[[ DATA PROVIDED, beginning ]]
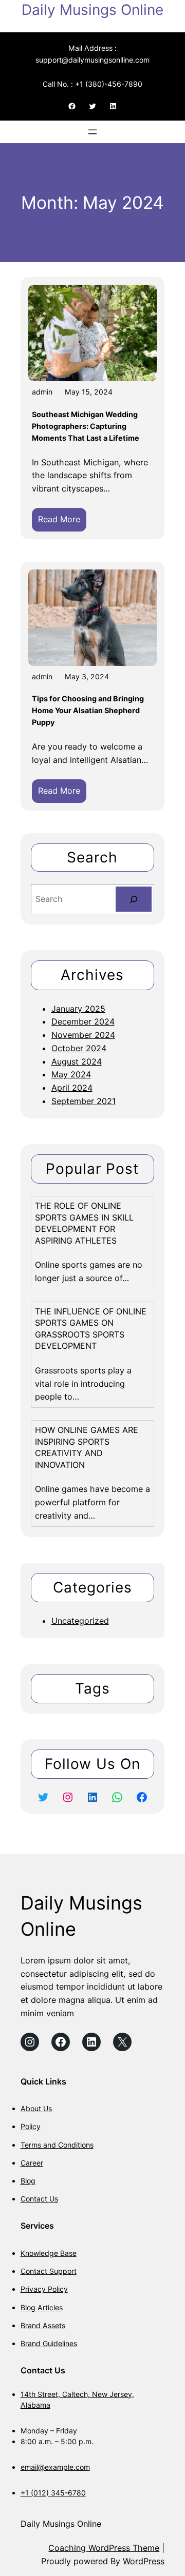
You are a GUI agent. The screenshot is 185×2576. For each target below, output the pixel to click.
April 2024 (71, 1088)
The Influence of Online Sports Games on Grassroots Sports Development (90, 1328)
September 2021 (83, 1101)
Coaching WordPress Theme (103, 2548)
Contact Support (49, 2271)
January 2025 (78, 1009)
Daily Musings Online (92, 9)
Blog (28, 2180)
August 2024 (76, 1061)
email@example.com (55, 2467)
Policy (31, 2126)
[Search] (134, 899)
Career (32, 2162)
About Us (36, 2108)
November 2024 (83, 1035)
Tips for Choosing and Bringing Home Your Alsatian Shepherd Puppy (88, 710)
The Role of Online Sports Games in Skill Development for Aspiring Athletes (84, 1223)
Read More (62, 523)
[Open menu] (92, 132)
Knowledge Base (49, 2253)
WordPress (143, 2561)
[[ DATA PROVIDED, end ]]
PROBLEM TO SOLVE: Skip the pictures and print each record exactly as it stands.

RESULT OF THE EXERCISE:
You are a GUI agent. The screenshot is 185×2576. For each target below, output the pixel to click.
April 2024 (71, 1088)
The Influence of Online Sports Games on Grassroots Sports Development (90, 1328)
September 2021 (83, 1101)
Coaching WordPress Theme (103, 2548)
Contact Support (49, 2271)
January 2025 (78, 1009)
Daily Musings Online (92, 9)
Blog (28, 2180)
August 2024 (76, 1061)
email@example.com (55, 2467)
Policy (31, 2126)
[Search] (134, 899)
Career (32, 2162)
About Us (36, 2108)
November 2024 (83, 1035)
Tips for Choosing and Bringing Home Your Alsatian Shepherd Puppy (88, 710)
The Role of Online Sports Games in Skill Development for Aspiring Athletes (84, 1223)
Read More (62, 523)
[Open menu] (92, 132)
Knowledge Base (49, 2253)
WordPress (143, 2561)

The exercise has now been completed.